Le Toulousain Pita Ahki ballon en main, dimanche 21 avril, à Dublin. / PAUL FAITH / AFP

Le Stade toulousain a perdu un échauffement. Avec beaucoup de philosophie, il pourrait prendre comme tel ce match joué devant près de 42 000 spectateurs, dimanche 21 avril. Une demi-finale de Coupe d’Europe, en réalité, perdue 30-12 à Dublin : défaite logique sur le terrain du Leinster, tenant du titre et maître du jeu.

Selon une dialectique bien connue des vestiaires sportifs, la défaite du jour pourrait en effet annoncer des lendemains qui gagnent. « Nous avons maintenant un autre objectif », rappelle d’emblée Jerome Kaino, le capitaine toulousain, en conférence de presse. Ainsi donc, cap sur le championnat de France, ce Top 14 dont le Stade toulousain occupe encore la première place à ce jour.

Ugo Mola préfère voir aussi les choses du bon côté. « Ce groupe a encore besoin de grandir, besoin de vivre ce genre de moment », insiste l’entraîneur, sûr de pouvoir discerner dans ce match « plein de choses intéressantes si on se regarde froidement. » En littérature, on parle de roman d’apprentissage. En sport, de défaites qui font grandir.

En Irlande, le jeune groupe toulousain vient de se confronter au réel, au pragmatisme d’une équipe du Leinster qui annihile tout ou presque sur son passage en Coupe d’Europe.. « On est tous déçus, parce que, quand on joue une demi-finale, on se sent tellement proche [de la finale]. Mais on se rend compte qu’on était encore loin », reconnaît Mola.

« Sur le long terme »

Les Toulousains ont affronté trois fois le Leinster cette saison. Pour un succès et deux défaites. « On a essayé de mettre notre jeu en place, on a été contrés, constate Maxime Médard, entré avant l’heure de jeu. On a manqué d’un peu de réalisme dans les 22 mètres adverses. En face, il y avait déjà beaucoup d’expérience. »

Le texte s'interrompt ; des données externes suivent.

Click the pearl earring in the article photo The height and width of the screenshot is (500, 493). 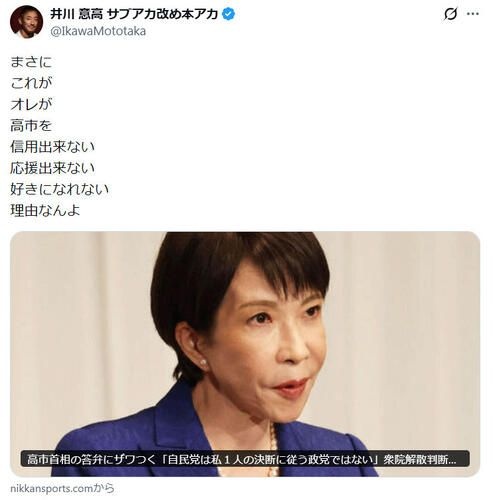pyautogui.click(x=203, y=362)
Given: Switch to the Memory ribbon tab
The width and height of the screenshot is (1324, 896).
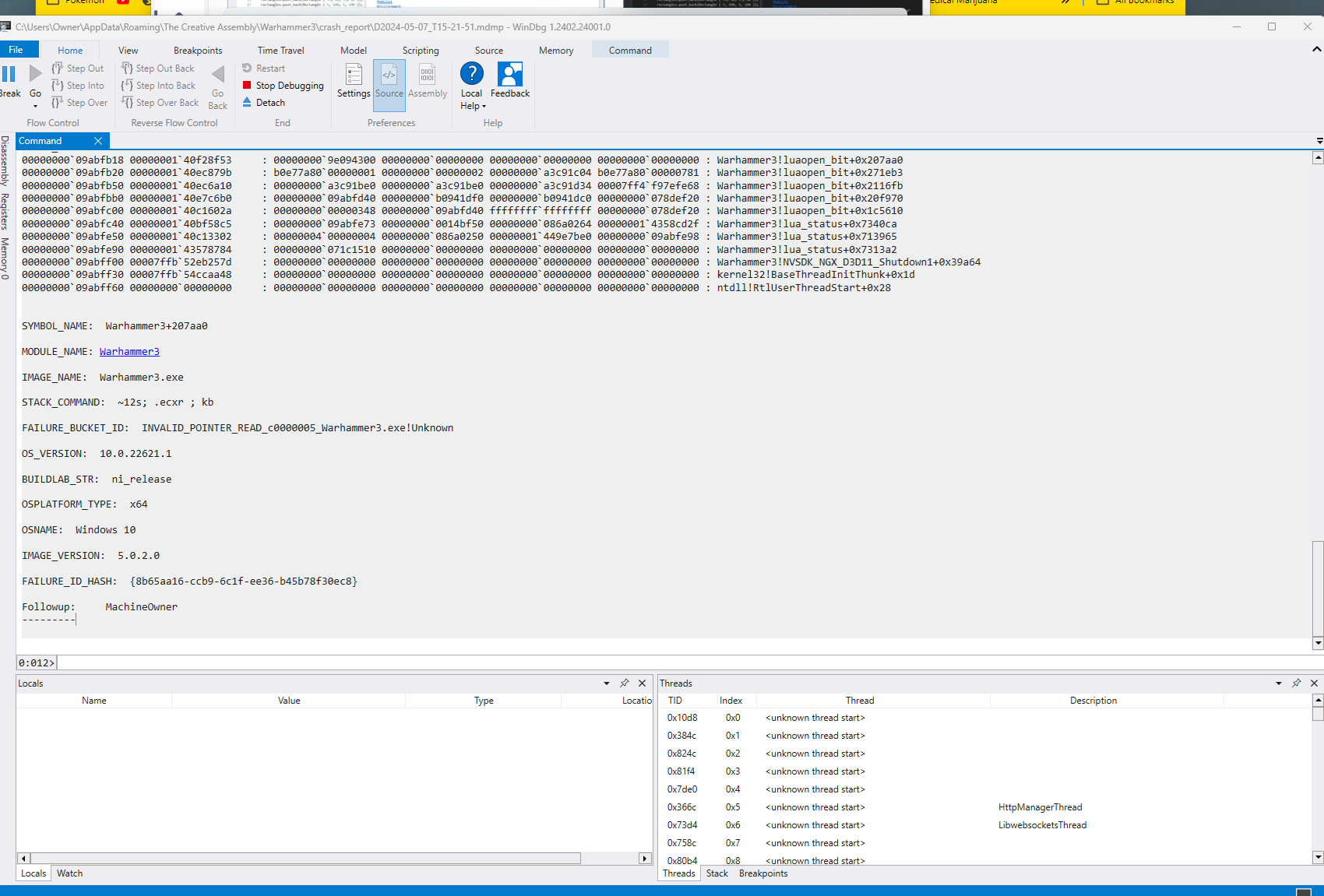Looking at the screenshot, I should 556,51.
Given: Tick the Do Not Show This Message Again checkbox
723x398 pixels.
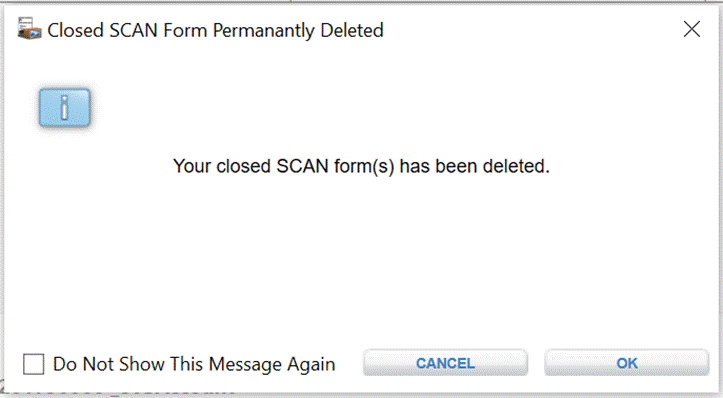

L’arrière aux rouflaquettes dit vrai. Lui seul, dans l’effectif, a connu la précédente demi-finale de Toulouse en Coupe d’Europe : une défaite sur le terrain du Leinster, déjà en 2011. Lui seul a connu les derniers sacres en date : 2010 pour le quatrième et dernier titre en Coupe d’Europe, record que pourra dépasser le Leinster dans un mois ; 2012 pour le dix-neuvième et dernier titre en championnat de France, record que Toulouse pourra conforter dans moins de deux moins.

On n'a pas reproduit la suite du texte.